## Entries

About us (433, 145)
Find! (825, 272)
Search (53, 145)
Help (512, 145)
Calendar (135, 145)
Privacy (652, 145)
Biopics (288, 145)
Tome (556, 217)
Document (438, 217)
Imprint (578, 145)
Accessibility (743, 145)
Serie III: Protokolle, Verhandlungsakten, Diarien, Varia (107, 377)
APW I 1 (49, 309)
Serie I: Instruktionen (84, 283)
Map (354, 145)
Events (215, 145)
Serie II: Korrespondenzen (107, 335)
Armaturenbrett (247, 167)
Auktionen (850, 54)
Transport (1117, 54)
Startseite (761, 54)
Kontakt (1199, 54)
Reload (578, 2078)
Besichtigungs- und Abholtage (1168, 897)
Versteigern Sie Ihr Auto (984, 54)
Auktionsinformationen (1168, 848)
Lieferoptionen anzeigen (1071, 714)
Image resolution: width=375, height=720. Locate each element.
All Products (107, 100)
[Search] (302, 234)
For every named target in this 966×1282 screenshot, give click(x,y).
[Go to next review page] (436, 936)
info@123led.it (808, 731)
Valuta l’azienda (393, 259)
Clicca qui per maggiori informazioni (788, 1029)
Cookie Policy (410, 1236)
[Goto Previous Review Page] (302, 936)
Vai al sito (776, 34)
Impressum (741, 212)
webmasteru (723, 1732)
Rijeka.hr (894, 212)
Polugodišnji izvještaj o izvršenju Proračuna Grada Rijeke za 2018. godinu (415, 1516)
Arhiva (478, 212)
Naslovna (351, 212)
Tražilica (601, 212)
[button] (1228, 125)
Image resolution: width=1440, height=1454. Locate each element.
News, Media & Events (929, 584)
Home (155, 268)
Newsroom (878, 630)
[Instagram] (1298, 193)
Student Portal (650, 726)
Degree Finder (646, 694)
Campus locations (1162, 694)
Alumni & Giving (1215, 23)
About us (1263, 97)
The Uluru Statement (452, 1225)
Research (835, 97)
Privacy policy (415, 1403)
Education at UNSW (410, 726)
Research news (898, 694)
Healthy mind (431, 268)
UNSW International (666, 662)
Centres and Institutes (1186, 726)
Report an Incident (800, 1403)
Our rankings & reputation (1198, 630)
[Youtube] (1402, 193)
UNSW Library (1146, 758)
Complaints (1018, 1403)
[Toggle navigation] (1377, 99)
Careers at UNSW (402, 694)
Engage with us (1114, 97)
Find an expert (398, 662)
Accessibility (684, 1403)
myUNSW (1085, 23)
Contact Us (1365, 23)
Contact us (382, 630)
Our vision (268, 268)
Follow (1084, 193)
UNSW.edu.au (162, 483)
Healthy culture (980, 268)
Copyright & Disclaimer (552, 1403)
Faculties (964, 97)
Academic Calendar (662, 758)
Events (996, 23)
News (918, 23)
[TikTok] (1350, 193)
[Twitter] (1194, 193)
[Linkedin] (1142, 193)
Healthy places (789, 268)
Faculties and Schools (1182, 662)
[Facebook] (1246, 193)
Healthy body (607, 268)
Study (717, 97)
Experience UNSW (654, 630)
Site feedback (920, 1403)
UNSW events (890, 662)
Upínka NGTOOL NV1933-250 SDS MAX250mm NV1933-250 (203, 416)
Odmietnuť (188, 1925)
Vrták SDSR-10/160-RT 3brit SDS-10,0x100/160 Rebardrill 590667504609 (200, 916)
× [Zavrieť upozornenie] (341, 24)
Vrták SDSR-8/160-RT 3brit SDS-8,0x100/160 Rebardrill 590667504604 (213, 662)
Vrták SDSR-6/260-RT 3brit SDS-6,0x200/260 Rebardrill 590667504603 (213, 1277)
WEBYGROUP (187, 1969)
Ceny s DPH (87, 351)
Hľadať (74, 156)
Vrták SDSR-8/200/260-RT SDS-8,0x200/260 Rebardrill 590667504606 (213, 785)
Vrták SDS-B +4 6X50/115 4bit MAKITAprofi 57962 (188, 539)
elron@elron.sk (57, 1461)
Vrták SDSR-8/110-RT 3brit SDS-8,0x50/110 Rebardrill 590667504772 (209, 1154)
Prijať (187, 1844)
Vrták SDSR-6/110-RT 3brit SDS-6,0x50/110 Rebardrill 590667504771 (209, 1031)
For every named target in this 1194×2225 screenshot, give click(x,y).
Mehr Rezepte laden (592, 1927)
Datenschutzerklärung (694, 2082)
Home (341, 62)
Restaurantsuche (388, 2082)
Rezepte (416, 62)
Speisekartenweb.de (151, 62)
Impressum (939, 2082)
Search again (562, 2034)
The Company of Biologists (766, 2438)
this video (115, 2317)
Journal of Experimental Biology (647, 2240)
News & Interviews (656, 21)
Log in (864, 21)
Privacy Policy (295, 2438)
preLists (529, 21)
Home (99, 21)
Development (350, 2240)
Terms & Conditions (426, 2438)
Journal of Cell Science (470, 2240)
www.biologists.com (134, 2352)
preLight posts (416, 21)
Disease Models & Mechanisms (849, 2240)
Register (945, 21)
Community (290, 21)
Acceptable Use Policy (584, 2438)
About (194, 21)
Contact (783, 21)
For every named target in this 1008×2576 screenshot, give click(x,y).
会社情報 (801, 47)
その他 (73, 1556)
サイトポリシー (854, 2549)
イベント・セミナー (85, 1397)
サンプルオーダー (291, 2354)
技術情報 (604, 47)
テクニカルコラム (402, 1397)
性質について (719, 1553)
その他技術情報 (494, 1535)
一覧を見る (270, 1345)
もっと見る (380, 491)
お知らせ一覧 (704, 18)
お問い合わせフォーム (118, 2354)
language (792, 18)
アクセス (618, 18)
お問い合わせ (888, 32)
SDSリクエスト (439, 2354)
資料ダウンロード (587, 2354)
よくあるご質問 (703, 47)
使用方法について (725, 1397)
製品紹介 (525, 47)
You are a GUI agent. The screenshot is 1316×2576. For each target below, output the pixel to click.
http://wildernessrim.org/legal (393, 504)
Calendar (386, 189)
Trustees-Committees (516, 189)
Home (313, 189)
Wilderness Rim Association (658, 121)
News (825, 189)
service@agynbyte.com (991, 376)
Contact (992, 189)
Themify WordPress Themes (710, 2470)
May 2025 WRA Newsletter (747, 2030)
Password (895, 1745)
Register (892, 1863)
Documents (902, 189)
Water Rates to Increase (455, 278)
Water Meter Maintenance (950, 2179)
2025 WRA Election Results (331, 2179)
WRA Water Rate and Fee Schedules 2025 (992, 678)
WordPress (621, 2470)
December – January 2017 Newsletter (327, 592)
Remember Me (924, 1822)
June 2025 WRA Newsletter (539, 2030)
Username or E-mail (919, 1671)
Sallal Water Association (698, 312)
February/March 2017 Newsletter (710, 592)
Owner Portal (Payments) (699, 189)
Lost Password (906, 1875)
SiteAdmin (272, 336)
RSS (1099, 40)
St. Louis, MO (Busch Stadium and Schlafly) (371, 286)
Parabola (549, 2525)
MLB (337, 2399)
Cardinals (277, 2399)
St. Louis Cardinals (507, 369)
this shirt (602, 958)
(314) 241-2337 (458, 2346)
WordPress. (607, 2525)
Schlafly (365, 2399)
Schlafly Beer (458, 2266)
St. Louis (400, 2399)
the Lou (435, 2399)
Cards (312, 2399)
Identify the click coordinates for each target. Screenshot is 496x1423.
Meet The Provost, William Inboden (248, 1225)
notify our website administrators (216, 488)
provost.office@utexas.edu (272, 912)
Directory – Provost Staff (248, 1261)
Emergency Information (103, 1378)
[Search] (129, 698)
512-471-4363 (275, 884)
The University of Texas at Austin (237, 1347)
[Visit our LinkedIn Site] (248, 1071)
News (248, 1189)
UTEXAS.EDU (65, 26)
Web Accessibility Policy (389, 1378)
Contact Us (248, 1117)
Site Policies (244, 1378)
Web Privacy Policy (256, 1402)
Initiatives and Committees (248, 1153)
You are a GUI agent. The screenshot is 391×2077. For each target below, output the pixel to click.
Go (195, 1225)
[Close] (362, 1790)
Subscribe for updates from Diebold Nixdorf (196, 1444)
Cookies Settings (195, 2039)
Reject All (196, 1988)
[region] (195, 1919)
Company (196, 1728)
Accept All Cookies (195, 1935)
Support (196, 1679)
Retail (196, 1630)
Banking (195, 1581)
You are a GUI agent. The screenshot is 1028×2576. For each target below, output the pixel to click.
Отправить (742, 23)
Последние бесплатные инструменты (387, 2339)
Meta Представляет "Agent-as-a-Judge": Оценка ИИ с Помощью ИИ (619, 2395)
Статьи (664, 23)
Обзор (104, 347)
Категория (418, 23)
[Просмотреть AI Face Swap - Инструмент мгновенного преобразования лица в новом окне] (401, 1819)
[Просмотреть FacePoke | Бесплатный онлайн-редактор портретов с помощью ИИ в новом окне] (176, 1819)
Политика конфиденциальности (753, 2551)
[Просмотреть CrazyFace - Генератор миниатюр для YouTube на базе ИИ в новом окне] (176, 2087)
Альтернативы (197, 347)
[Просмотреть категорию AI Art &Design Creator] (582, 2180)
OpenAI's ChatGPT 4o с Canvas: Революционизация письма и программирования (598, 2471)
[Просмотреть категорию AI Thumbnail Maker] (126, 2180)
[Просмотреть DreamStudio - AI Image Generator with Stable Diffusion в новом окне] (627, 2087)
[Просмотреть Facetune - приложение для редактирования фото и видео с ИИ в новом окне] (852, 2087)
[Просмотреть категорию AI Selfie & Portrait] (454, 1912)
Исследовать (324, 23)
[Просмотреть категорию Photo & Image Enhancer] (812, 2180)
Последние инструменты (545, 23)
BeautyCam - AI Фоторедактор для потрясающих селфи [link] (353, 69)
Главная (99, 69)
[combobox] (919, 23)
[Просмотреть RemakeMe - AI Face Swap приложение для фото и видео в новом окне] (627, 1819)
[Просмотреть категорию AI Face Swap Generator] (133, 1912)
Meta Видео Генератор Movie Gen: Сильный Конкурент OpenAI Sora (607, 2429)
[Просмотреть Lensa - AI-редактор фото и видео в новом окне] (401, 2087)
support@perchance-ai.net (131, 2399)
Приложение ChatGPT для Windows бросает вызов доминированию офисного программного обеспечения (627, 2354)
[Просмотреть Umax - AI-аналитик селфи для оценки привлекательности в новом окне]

## Stated goal
Render the data as a two-column CSV with the columns "text" and "answer," covering everything from the line containing "preLists (529, 21)" down to the line containing "Password (895, 1745)", both included, and nothing else. Give one row per line, with each value in its own quoted field and any line breaks replaced by spaces.

## Task response
text,answer
"preLists","(529, 21)"
"Home","(99, 21)"
"Development","(350, 2240)"
"Terms & Conditions","(426, 2438)"
"Journal of Cell Science","(470, 2240)"
"www.biologists.com","(134, 2352)"
"preLight posts","(416, 21)"
"Disease Models & Mechanisms","(849, 2240)"
"Register","(945, 21)"
"Community","(290, 21)"
"Acceptable Use Policy","(584, 2438)"
"About","(194, 21)"
"Contact","(783, 21)"
"For every named target in this 1008×2576 screenshot, give click(x,y). 会社情報","(801, 47)"
"その他","(73, 1556)"
"サイトポリシー","(854, 2549)"
"イベント・セミナー","(85, 1397)"
"サンプルオーダー","(291, 2354)"
"技術情報","(604, 47)"
"テクニカルコラム","(402, 1397)"
"性質について","(719, 1553)"
"その他技術情報","(494, 1535)"
"一覧を見る","(270, 1345)"
"もっと見る","(380, 491)"
"お知らせ一覧","(704, 18)"
"お問い合わせフォーム","(118, 2354)"
"language","(792, 18)"
"アクセス","(618, 18)"
"お問い合わせ","(888, 32)"
"SDSリクエスト","(439, 2354)"
"資料ダウンロード","(587, 2354)"
"よくあるご質問","(703, 47)"
"使用方法について","(725, 1397)"
"製品紹介","(525, 47)"
"You are a GUI agent. The screenshot is 1316×2576. For each target below, output the pixel to click. http://wildernessrim.org/legal","(393, 504)"
"Calendar","(386, 189)"
"Trustees-Committees","(516, 189)"
"Home","(313, 189)"
"Wilderness Rim Association","(658, 121)"
"News","(825, 189)"
"service@agynbyte.com","(991, 376)"
"Contact","(992, 189)"
"Themify WordPress Themes","(710, 2470)"
"May 2025 WRA Newsletter","(747, 2030)"
"Password","(895, 1745)"